We have a comprehensive overview of CSR spending by Dr Madhukar Shukla, formerly of XLRI. He helps greatly in understanding how companies are spending their money. The collective CSR spending by the corporate sector is sizeable even if in relation to the development needs of the country it doesn’t account for much. But whatever it is, spending it purposefully is important.

The population-wide changes that India needs cry out for a scale of investment and implementation with equality of access that CSR cannot ever hope to realize for hundreds of millions of beneficiaries. It is and can only be achieved through equitable growth. It has to be the work of a reignited corporate sector on the one hand and government on the other, powered by political vision and a sense of mission.

Some degree of change happens on its own. A decade is a long time in an emerging economy where income levels are rising, social equations are being challenged and technologies are leading to empowerment. Companies are compelled to respond to new scenarios. Some of the transitions they make are reflected in CSR initiatives, but might well have taken place anyway out of a sense of survival — whether there was a law or not.

When we launched Civil Society 19 years ago, we chose a slogan that we felt defined our magazine and the kind of journalism we wanted to do. It was: ‘Everyone is someone’. We believe it is also the principle on which a forward-looking economy and fair markets should be based. Companies have a crucial role in making this happen.

We have several interesting and insightful articles in this anniversary issue on CSR. Arun Maira, our friend and contributor of many years, has taken the somewhat extreme and grim view that the non-profit sector shouldn’t settle for crumbs from the corporate world such as those dispensed under the two percent rule. Maira sees time running out and calls for systemic change.

Dr Ramesh Mashelkar, also a close friend and fellow traveller, calls for big change through innovation — more from less for more is what he recommends.
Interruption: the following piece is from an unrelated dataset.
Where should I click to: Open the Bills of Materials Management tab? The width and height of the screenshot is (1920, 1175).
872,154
He emphasizes that being good is as important as doing good. In other words, it won’t do to run a lousy company and hope to get away with it by doing some CSR on the side.

Dr Kiran Karnik makes the same point, saying how a company earns is as important as what it spends on. You can’t cut down forests and plant a few trees as compensation.
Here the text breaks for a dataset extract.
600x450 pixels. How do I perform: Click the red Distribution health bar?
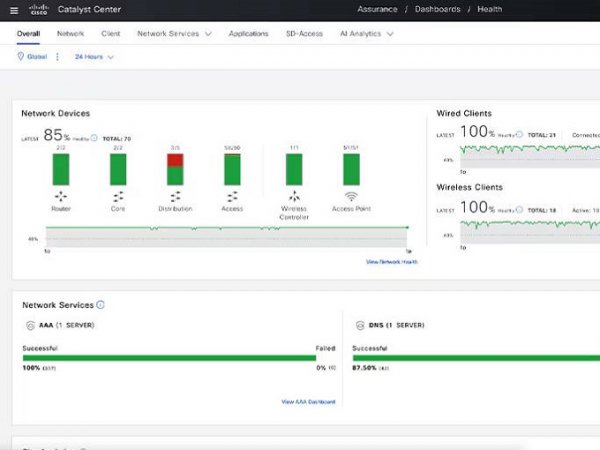click(x=175, y=160)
Santanu Mishra of the Smile Foundation emphasizes the need for partnerships of the kind he has shaped with leading companies over the years. Ratna Vishwanathan points out that the role of non-profits is invaluable in implementing CSR schemes and companies should learn to trust them more. Ratish Nanda would like to see conservation projects supported because of the spin-offs from them for cities.

A recurring concern among all our contributors is the putting of CSR funds into PM CARES and the political donations that companies make through electoral trusts. Jagdeep Chhokar’s is an important voice in this context, he being a founder of the Association of Democratic Reforms (ADR). A private sector held captive by politicians in power is in no one’s interests.

To get an inside view from a company, we have B. Muthuraman and Sourav Roy take us through the Tata Steel story where the Tata journey began as philanthropy more than 100 years ago and evolved with time. The purpose of this special issue is to critically analyze CSR for all to see the directions in which it seems to be headed. Companies with good PR and advertising and the influence they wield in general tend to have the last word. They rule the narrative. As India looks for answers to the problems of inequity and lack of access, a deeper understanding is needed.